Entries taken from a collection:
=== Begin Enclosure ===

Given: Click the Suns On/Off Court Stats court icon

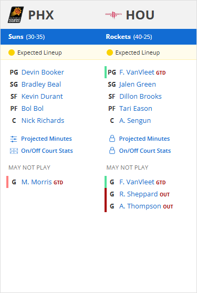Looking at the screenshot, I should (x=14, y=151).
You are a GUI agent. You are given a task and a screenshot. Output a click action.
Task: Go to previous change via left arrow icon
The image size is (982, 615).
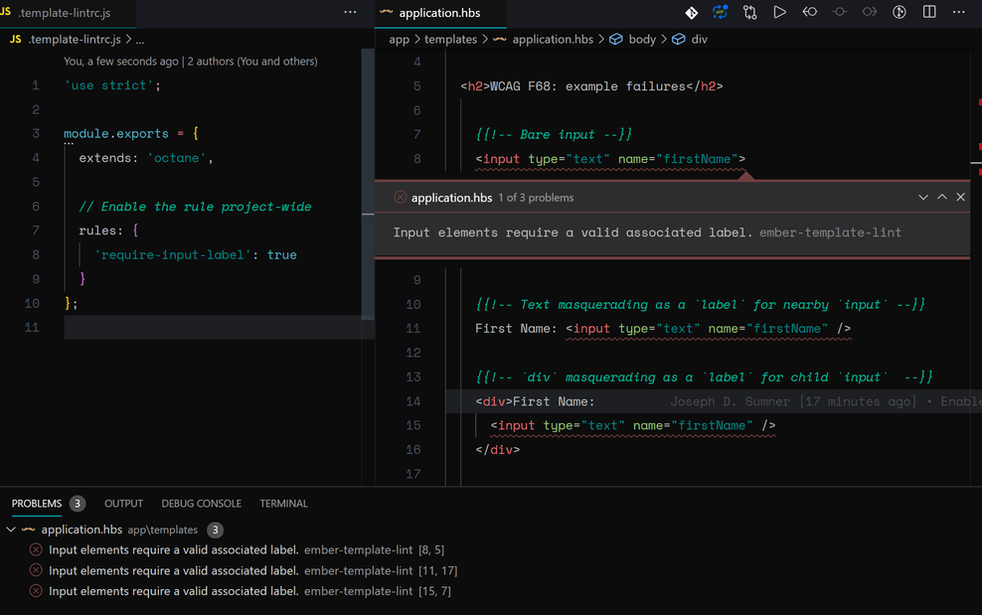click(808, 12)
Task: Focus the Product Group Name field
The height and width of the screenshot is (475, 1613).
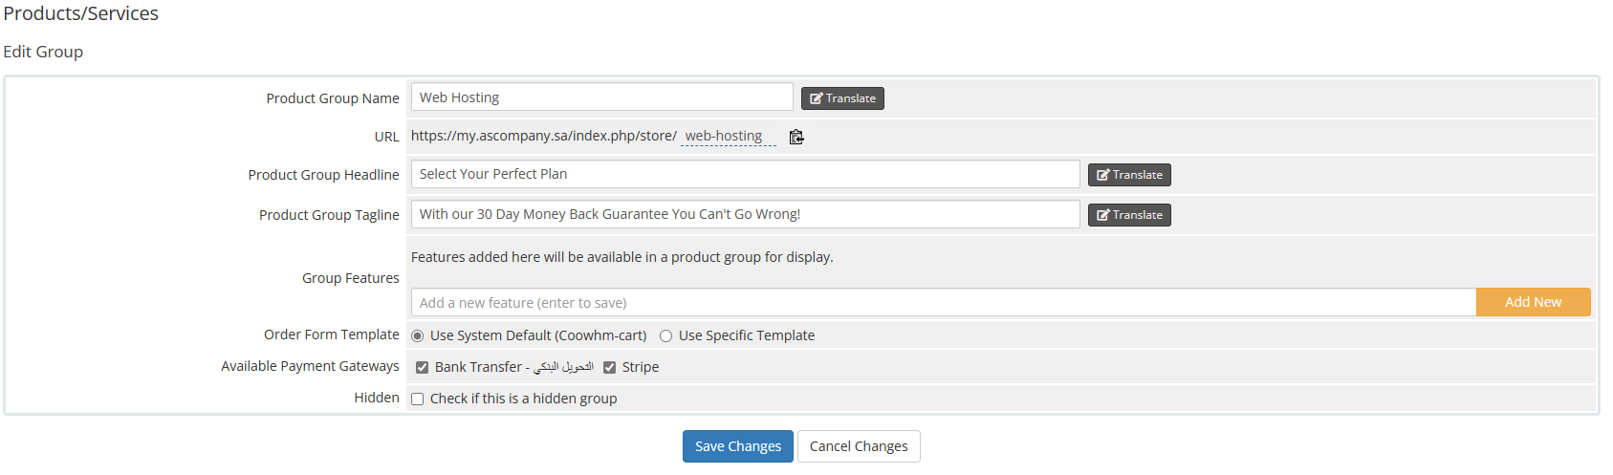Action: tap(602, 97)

=== End Enclosure ===

[WORK REQUEST]: Pictures stay out. Repeat only the lines from the beginning of the data through the line that has "Task: Focus the Product Group Name field".

[WRITTEN REPLY]:
Given: Click the Suns On/Off Court Stats court icon

Looking at the screenshot, I should (x=14, y=151).
You are a GUI agent. You are given a task and a screenshot. Output a click action.
Task: Go to previous change via left arrow icon
The image size is (982, 615).
click(808, 12)
Task: Focus the Product Group Name field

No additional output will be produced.